**** THE DATA
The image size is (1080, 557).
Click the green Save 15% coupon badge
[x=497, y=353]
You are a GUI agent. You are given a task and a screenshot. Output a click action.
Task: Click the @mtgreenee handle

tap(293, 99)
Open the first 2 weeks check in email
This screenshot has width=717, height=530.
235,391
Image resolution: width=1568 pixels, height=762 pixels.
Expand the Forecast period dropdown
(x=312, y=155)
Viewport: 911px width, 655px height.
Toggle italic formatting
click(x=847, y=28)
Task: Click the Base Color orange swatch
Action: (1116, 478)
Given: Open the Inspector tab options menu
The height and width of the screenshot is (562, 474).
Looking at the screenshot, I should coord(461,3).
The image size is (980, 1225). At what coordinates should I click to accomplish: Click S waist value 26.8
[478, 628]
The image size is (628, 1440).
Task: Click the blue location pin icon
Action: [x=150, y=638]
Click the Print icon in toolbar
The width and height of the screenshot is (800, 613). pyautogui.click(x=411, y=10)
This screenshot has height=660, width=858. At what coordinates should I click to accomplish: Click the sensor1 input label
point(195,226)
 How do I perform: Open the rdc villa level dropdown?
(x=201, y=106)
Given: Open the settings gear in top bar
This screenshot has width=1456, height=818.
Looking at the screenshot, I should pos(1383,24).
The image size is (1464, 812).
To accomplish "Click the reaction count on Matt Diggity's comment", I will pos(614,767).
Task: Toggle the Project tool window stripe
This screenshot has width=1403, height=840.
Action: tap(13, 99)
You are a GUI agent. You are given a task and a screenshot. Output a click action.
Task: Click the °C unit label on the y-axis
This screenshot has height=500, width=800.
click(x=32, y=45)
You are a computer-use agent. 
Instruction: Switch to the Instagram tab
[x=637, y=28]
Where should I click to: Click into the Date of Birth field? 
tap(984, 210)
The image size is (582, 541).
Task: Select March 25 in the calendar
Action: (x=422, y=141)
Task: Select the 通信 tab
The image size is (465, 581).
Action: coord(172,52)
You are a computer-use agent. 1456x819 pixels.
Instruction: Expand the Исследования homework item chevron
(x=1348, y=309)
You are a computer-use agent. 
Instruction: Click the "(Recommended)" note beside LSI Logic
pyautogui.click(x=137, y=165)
********
_EXERCISE_:
Can you gather every line of the items above that contains the string "should", matching its case exactly?

_RESULT OF THIS TASK_:
Looking at the screenshot, I should coord(461,3).
The image size is (980, 1225). At what coordinates should I click to accomplish: Click S waist value 26.8
This screenshot has height=660, width=858. At what coordinates should I click to accomplish: Click the sensor1 input label
Looking at the screenshot, I should pos(1383,24).
Where should I click to: Click into the Date of Birth field? 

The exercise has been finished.